* [Alıntı metin]:
◆ ◆ ◆ ◆

Rojava’daKürtler'in Demokratik Özerklik kazanımlarını sabote etmek ve Kürtler'in bütün Ortadoğu halklarına örnek teşkil edecek yeni yönetim biçiminin zeminini ortadan kaldırmak isteyen AKP hükumeti, ÖSO adı altında binlerce paralı militandan oluşan ve kendisinin finanse ettigi çetelerine başta Serekaniye olmak üzere birçok yerde ağır silahlarla Kürt halkına karşı saldırılar düzenletiyor. Ancak bugün Serekaniye'de olanları hiçbir onurlu Kürt kabul etmez. Dün açlık grevleri ya da Paris suikastlerinin ardından halkımız nasıl Şemzinan'da, Gewer'de, Silopya'da, Cizir'de, Nuseybin'de sokak sokak direndiyse, meydanları sabahlara kadar terk etmediyse, şimdi de Rojava için sokaklara dökülmelidir. Nitekim geçen Cumartesi Nuseybin'de yapılan Rojava ile dayanışma mitingine katılım yoğun olmuş, Kürtler artık Kürdistan'ın her parçasındaki gelişmeleri eşit ölçüde önemseyip ortak mücadelenin gereğine işaret etmiştir.
Ben yıllardır sabah sporu yapan biriyim. İki Rizeli arkadaşla, her sabah 06.30'da buluşup birlikte spor yaparım. Bunlardan biri dil bilen bir Laz, diğeri ise bir Türk'tür. Türk arkadaşım Mustafa, "Biliyor musun İshak, ABD’nin bir dönem Sovyetler'e karşı kullandığı on bin militanı, Türkiye'nin lojistik barınma ve silah desteği ile başta Kürtler ve bunun yanı sıra Esad güçleri ile çatışmak için gelmiş" dedi. Yani AKP hükümetinin Ortadoğu'daki kışkırtıcı savaş politikası artık Türk halkının da bir kısmını rahatsız ediyor. Ancak ÖSO çetelerinin Rojava ve Suriye'nin diğer kentlerinde yaptıkları ve Türkiye'nin lojistik desteğine ilişkin haberler sadece Kürt medyasında yer alıyor.

◆ ◆ ◆ ◆

* [Yönerge A]: Kayıtlarda "Screen dimensions: 1024x768" ifadesinin geçtiği satırdan kayıtların son satırına kadar her şeyi, iki uç da dahil, boş satırları atlayıp her satırı ayrı bir dize yaparak JSON listesi olarak çıkar.
Rojava hakkındaki metinle aşağıdaki kayıtlar arasında hiçbir bağ yoktur.

* [Kaynak malzeme]:
◆ ◆ ◆ ◆

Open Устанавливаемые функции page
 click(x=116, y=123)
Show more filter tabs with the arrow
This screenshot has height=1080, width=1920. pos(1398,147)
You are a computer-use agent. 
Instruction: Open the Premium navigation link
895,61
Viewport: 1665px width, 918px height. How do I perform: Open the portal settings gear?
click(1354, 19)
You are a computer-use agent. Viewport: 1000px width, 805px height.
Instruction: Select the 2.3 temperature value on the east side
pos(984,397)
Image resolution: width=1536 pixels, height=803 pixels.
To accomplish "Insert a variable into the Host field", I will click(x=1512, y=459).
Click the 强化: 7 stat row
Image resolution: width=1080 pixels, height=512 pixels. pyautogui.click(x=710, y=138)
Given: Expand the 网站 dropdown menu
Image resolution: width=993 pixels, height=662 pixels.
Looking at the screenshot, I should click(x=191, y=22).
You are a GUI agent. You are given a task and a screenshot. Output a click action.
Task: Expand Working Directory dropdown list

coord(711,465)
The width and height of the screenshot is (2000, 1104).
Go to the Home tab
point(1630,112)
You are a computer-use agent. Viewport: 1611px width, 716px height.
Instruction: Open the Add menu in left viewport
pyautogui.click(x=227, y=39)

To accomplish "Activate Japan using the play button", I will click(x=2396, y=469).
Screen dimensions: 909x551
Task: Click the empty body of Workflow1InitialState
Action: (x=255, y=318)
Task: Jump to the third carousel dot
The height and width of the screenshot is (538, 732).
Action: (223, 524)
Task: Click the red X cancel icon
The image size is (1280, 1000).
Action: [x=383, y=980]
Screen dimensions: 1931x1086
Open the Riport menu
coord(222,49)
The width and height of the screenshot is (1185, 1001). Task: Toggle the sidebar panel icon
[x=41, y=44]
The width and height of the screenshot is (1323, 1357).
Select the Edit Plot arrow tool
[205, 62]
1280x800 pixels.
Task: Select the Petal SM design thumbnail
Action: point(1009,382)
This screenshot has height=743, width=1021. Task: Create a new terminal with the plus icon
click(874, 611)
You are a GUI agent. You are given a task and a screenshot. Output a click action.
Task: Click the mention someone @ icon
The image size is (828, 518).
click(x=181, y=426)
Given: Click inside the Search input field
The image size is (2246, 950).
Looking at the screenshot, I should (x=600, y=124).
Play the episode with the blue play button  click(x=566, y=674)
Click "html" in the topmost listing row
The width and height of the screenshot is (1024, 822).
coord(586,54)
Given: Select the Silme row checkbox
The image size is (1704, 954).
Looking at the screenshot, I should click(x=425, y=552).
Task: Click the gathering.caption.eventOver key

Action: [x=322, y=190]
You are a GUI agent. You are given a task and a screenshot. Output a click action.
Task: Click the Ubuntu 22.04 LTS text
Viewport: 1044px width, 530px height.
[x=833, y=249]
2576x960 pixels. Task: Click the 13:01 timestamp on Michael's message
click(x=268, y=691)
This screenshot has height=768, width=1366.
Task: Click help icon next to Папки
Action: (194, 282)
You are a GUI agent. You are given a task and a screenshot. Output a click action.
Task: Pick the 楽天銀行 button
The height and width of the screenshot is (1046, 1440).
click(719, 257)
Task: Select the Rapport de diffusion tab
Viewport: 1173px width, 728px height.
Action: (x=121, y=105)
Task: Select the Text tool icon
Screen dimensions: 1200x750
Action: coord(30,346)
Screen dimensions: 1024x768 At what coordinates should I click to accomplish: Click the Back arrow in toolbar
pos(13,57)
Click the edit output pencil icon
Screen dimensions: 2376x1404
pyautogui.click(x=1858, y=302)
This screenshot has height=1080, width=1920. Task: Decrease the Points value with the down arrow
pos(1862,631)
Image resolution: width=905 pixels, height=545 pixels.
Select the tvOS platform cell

◆ ◆ ◆ ◆

* [Yönerge B]: Rojava hakkındaki metinde "Ben yıllardır sabah" sözcüklerinden "medyasında yer alıyor." sözcüklerine kadar her şeyi, iki uç da dahil, aynen yinele.

* [Yazılı çözüm A]:
[
  "Screen dimensions: 1024x768 At what coordinates should I click to accomplish: Click the Back arrow in toolbar",
  "pos(13,57)",
  "Click the edit output pencil icon",
  "Screen dimensions: 2376x1404",
  "pyautogui.click(x=1858, y=302)",
  "This screenshot has height=1080, width=1920. Task: Decrease the Points value with the down arrow",
  "pos(1862,631)",
  "Image resolution: width=905 pixels, height=545 pixels.",
  "Select the tvOS platform cell"
]

* [Yazılı çözüm B]:
Ben yıllardır sabah sporu yapan biriyim. İki Rizeli arkadaşla, her sabah 06.30'da buluşup birlikte spor yaparım. Bunlardan biri dil bilen bir Laz, diğeri ise bir Türk'tür. Türk arkadaşım Mustafa, "Biliyor musun İshak, ABD’nin bir dönem Sovyetler'e karşı kullandığı on bin militanı, Türkiye'nin lojistik barınma ve silah desteği ile başta Kürtler ve bunun yanı sıra Esad güçleri ile çatışmak için gelmiş" dedi. Yani AKP hükümetinin Ortadoğu'daki kışkırtıcı savaş politikası artık Türk halkının da bir kısmını rahatsız ediyor. Ancak ÖSO çetelerinin Rojava ve Suriye'nin diğer kentlerinde yaptıkları ve Türkiye'nin lojistik desteğine ilişkin haberler sadece Kürt medyasında yer alıyor.